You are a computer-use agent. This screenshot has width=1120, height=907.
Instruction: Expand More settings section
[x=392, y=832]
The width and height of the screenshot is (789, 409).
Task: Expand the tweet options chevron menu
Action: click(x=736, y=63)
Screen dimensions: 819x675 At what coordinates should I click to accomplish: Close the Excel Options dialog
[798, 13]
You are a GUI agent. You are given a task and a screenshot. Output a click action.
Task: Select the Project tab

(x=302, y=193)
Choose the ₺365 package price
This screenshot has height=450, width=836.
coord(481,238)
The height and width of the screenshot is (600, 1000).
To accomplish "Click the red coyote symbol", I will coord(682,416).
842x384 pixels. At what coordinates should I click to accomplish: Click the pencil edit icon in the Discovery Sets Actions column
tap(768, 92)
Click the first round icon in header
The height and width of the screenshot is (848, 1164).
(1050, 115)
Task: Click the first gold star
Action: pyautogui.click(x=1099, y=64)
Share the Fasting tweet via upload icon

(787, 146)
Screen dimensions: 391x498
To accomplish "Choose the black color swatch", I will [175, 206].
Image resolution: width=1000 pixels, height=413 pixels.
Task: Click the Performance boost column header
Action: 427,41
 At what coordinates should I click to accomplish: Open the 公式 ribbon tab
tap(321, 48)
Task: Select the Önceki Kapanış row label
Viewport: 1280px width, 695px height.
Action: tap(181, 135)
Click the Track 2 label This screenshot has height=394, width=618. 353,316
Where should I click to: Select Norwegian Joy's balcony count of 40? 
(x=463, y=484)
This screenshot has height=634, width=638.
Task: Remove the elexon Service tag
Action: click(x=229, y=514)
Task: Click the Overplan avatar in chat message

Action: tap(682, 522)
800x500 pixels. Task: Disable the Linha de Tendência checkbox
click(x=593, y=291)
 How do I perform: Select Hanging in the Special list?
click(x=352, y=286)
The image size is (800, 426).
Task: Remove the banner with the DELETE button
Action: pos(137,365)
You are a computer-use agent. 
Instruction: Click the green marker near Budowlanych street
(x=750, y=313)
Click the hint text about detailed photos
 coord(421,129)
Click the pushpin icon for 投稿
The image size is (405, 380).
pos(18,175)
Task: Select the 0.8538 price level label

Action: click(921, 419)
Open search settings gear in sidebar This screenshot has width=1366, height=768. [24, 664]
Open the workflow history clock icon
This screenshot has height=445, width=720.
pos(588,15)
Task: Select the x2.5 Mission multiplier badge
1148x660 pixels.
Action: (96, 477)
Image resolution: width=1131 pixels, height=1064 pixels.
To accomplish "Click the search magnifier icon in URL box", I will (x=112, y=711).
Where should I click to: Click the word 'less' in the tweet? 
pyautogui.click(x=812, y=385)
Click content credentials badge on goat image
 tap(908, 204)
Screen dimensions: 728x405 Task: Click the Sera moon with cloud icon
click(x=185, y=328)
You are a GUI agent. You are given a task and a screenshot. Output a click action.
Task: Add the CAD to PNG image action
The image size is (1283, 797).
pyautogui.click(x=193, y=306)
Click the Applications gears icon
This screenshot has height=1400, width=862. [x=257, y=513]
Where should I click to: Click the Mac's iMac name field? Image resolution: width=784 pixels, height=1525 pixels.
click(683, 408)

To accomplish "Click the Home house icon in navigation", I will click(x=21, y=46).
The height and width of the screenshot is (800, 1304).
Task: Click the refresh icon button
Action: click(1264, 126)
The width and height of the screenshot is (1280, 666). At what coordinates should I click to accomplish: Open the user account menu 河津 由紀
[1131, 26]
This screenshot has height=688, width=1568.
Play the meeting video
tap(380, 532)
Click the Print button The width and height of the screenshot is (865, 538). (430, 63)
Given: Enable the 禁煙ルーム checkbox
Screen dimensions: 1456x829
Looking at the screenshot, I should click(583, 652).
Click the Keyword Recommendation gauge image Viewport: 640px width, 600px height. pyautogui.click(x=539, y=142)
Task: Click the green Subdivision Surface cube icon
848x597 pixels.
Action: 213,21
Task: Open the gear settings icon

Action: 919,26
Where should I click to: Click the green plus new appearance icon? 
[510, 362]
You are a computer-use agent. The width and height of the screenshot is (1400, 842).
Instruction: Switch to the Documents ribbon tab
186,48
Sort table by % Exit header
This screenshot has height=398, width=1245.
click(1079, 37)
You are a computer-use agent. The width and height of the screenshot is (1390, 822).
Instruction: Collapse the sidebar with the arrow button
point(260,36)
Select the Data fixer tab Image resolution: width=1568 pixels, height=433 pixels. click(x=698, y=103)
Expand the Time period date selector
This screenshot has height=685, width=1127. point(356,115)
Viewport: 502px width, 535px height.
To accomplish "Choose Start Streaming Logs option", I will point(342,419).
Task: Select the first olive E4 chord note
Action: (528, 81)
○ ○ ○ ○ ○
Among the lines of the listing above, count those that hold the string "computer", giving the count alone.

4